Co ciekawe, inspiracją dla Stacey Kent jak i Roberto Manescala była na początku kariery ta sama artystka Julie London, a właściwie jedna jej piosenka „Cry Me A River”. Pierwszy raz spotkali się na specjalnym koncercie w Rio de Janeiro z okazji 80. Rocznicy odsłonięcia statuy Chrystusa na górze Corcovado. Stacey zaśpiewała tam w duecie z Marcosem Valle, ale w kulisach spotkała Manescala. – Roberto – zawołała do niego, a on odpowiedział: Stacey! Rozpoznał jej głos z nagrań, które dobrze znał. Wymienili się adresami i szybko doszli do wniosku, że muszą nagrać razem album. „Tenderly” stał się dla Brazylijczyka spełnieniem marzeń o nagraniu albumu z amerykańskimi standardami, które tak spodobały mu się w młodości. Wokalistka zaś mogła wreszcie zaśpiewać z akompaniamentem gitarzysty, który oddycha bossa novą, a charakterystyczne, melodyjne akordy płyną w jego żyłach.

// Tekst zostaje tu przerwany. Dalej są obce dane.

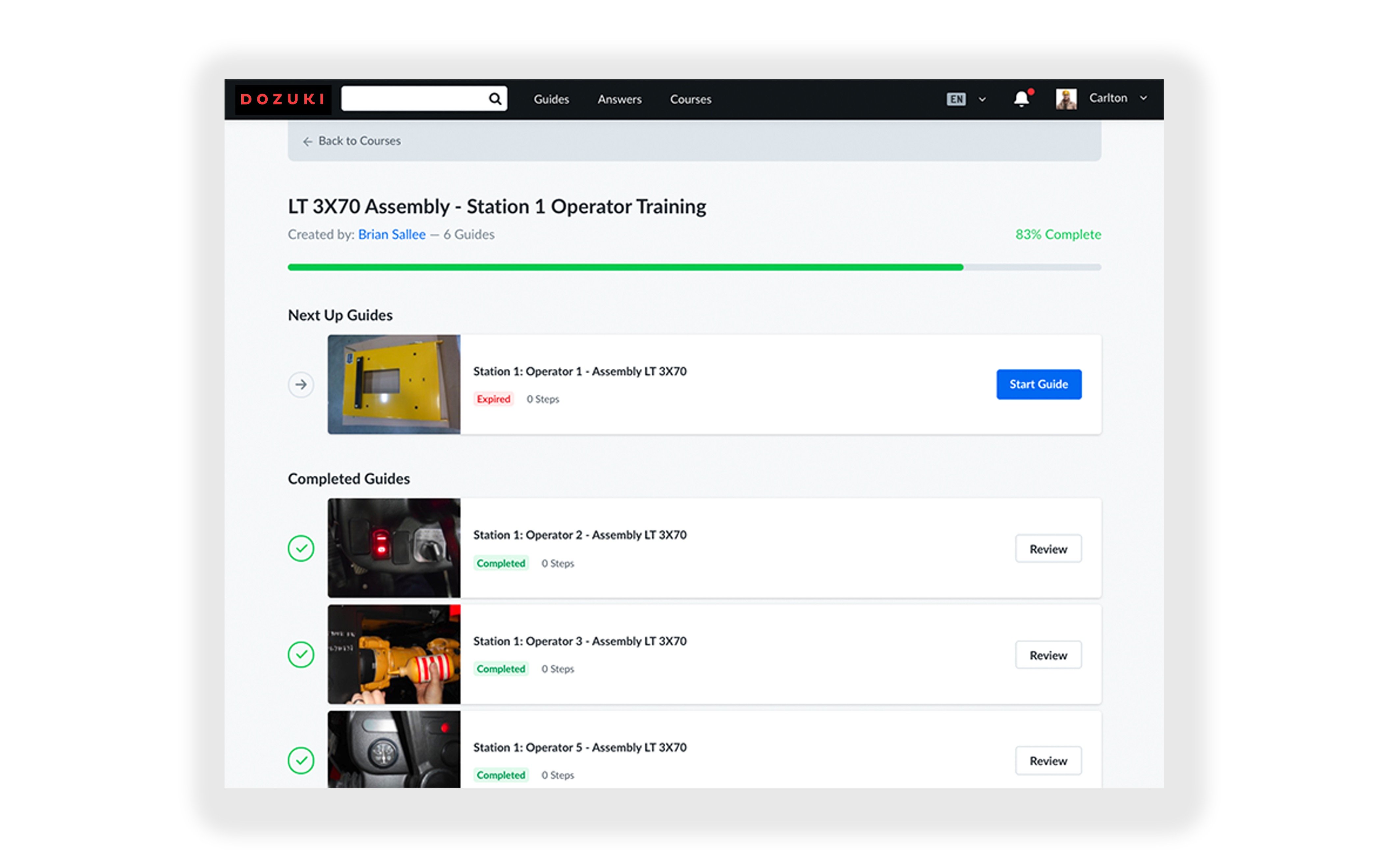Open the Brian Sallee author link
The height and width of the screenshot is (868, 1389).
point(391,234)
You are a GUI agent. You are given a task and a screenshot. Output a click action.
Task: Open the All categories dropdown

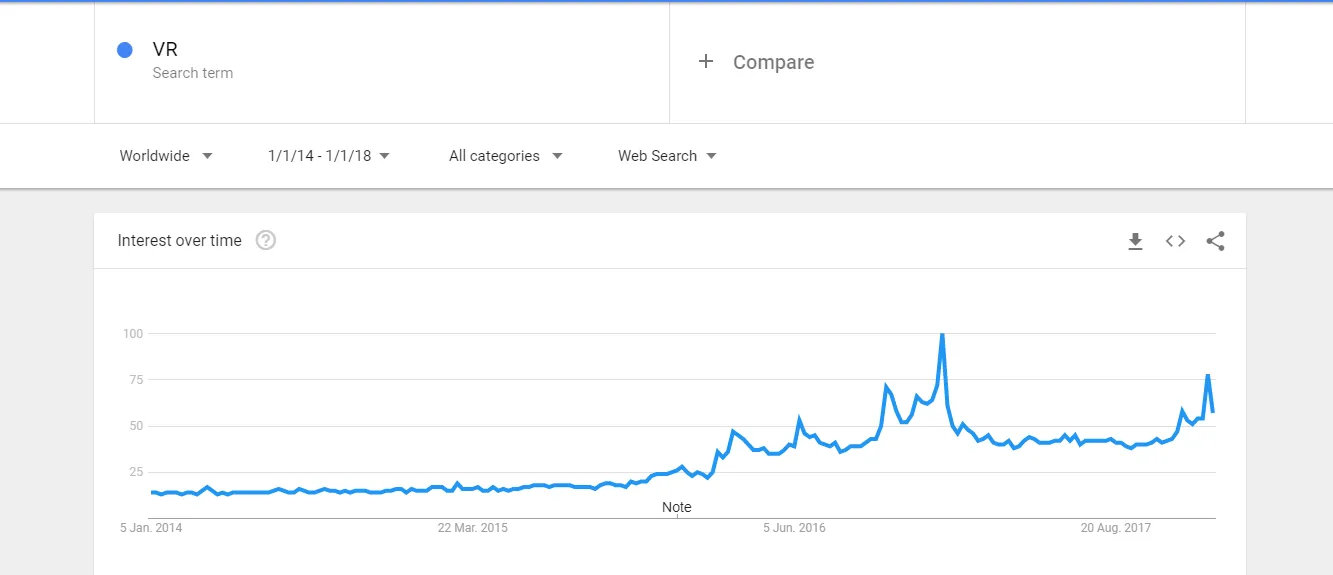pos(505,156)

Od nastrojowej ballady „Only Trust Your Heart” i „Embraceable You” do „In the Wee Small Hours of the Morning” i „If I Had You” słuchamy standardów, które niezmiennie wywołują uśmiech na twarzy i błogie uczucie nostalgii w sercu. Tym bardziej, że Stacey Kent doskonale wczuwa się w opowiadane historie, kontrabas Browna i gitara Manescala grają na najczulszych strunach, a saksofon Tomlinsona dopowiada tkliwe frazy. Tylko jeden temat „Agarradinhos” wyszedł spod pióra Roberto Manescala. Stacey kent śpiewa go po portugalsku zbliżając się nastrojem do słynnych interpretacji Astrud Gilberto. Jest coś świątecznego w tym albumie, idealnym do słuchania we dwoje.